A terceira dimensão de análise não a vi ainda discutida e por isso a trago para aqui. Na crise do PSOE, que ontem gerou a demissão de Sánchez após a sua derrota no Comité Federal, a natureza deste Comité merece atenção particular. Ele reflete a estrutura das autonomias regionais e as sensibilidades políticas que se têm acantonado em torno dessa organização. Aqui vale a pena sublinhar que há uma diferença substancial entre estas sensibilidades regionais e as que, por exemplo, se acantonam nas federações regionais do PS em Portugal. É que estamos a falar de personagens políticos que têm experiência efetiva de poder regional e não estão apenas acantonados em torno de interesses dirimidos com a estrutura partidária central. Alguns dos “barões” regionais do PSOE estão amarrados a eleitorados representados nas suas regiões e que os catapultaram para o poder. Veja-se por exemplo o caso da raposa Susana Diáz que personifica o PSOE profundo da Andaluzia, onde a resiliência evidenciada ao permanente avanço do PP está baseada em profundas relações de subsidiação, de apoios e outras formas de reprodução de confiança política. Outros personagens existem em regiões em que o PSOE também tem governado, caso das Astúrias, da Estremadura, por exemplo.

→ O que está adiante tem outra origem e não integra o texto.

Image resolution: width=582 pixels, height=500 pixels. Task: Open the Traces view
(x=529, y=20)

Alguns destes barões regionais opuseram-se a Sánchez com o argumento de que a abstenção viabilizadora de um governo PP por parte do PSOE defenderia melhor o interesse de Espanha do que a ida para umas duvidosas (do ponto de vista dos seus resultados) terceiras eleições em dezembro. Dei comigo a pensar como é que esses críticos de Sánchez terão interpretado o pretenso interesse de Espanha. Na perspetiva de uma sensibilidade politicamente forjada em torno de uma autonomia? Ou num cálculo provavelmente correto de defesa dos interesses regionais e do seu eleitorado?

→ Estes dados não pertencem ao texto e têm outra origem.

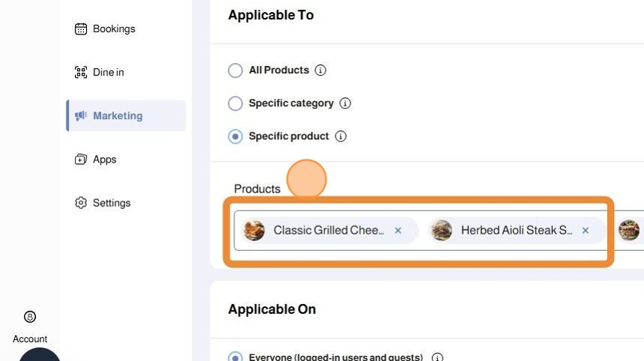
Task: Go to Settings in the sidebar
Action: point(112,203)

Uma estrutura política federal, como aquela em que o PSOE está organizado, sob o pressuposto de que a saída para Espanha está na ideia de Espanha das nações, coisa que a sanha centralizadora do PP nunca conseguirá deglutir, não pode ignorar estas questões, que podem ser consideradas custos da democracia federalizada. Esses custos tendem a sobrepor-se aos benefícios identitários de uma Nação das Nações quando as ideias para o todo são frágeis, inexistentes ou simplesmente em busca de um novo equilíbrio. O que é precisamente o caso da situação atual em Espanha. Nem o próprio PP consegue explicar realmente a folga macroeconómica que lhe caiu dos céus. É por isso que nesse contexto que, em meu entender e, por mais paradoxal que isso possa parecer para um defensor convicto da descentralização e do modelo federal para Espanha como eu, Sánchez viu a sua queda favorecida e até impulsionada pela amarração regional de algumas das suas principais figuras. Aliás, com um cenário de governação do PP que pode prolongar-se por toda uma legislatura, a defesa do bolo regional no orçamento global não deixará de ser uma das preocupações cruciais destes personagens.

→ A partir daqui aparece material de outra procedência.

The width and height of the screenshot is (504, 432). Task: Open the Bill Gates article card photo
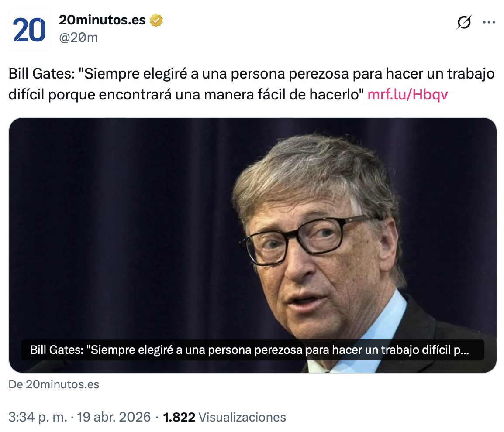pos(252,245)
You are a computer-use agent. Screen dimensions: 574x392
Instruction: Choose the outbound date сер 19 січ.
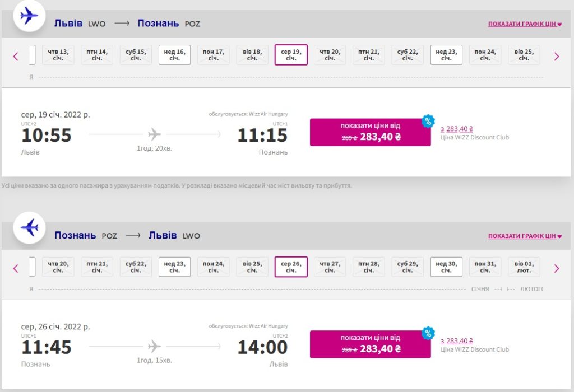[291, 55]
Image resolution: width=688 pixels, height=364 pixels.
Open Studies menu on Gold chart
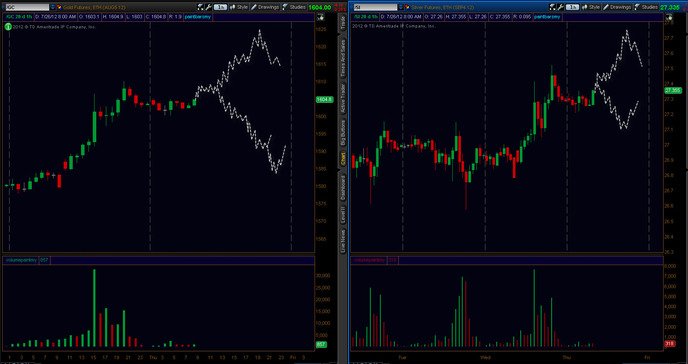[x=294, y=7]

Por agora, resta apenas a interrogação se haverá ou não terceiras eleições, Enquanto isso, o PSOE irá permanecer fraturado e num limbo de indefinição estratégica. Caso não haja novas eleições, não deixará de ser curioso observar como se comportariam os deputados pelo PSOE, talvez eles fraturados pelos acontecimentos desta semana.

A instabilidade segue dentro de momentos.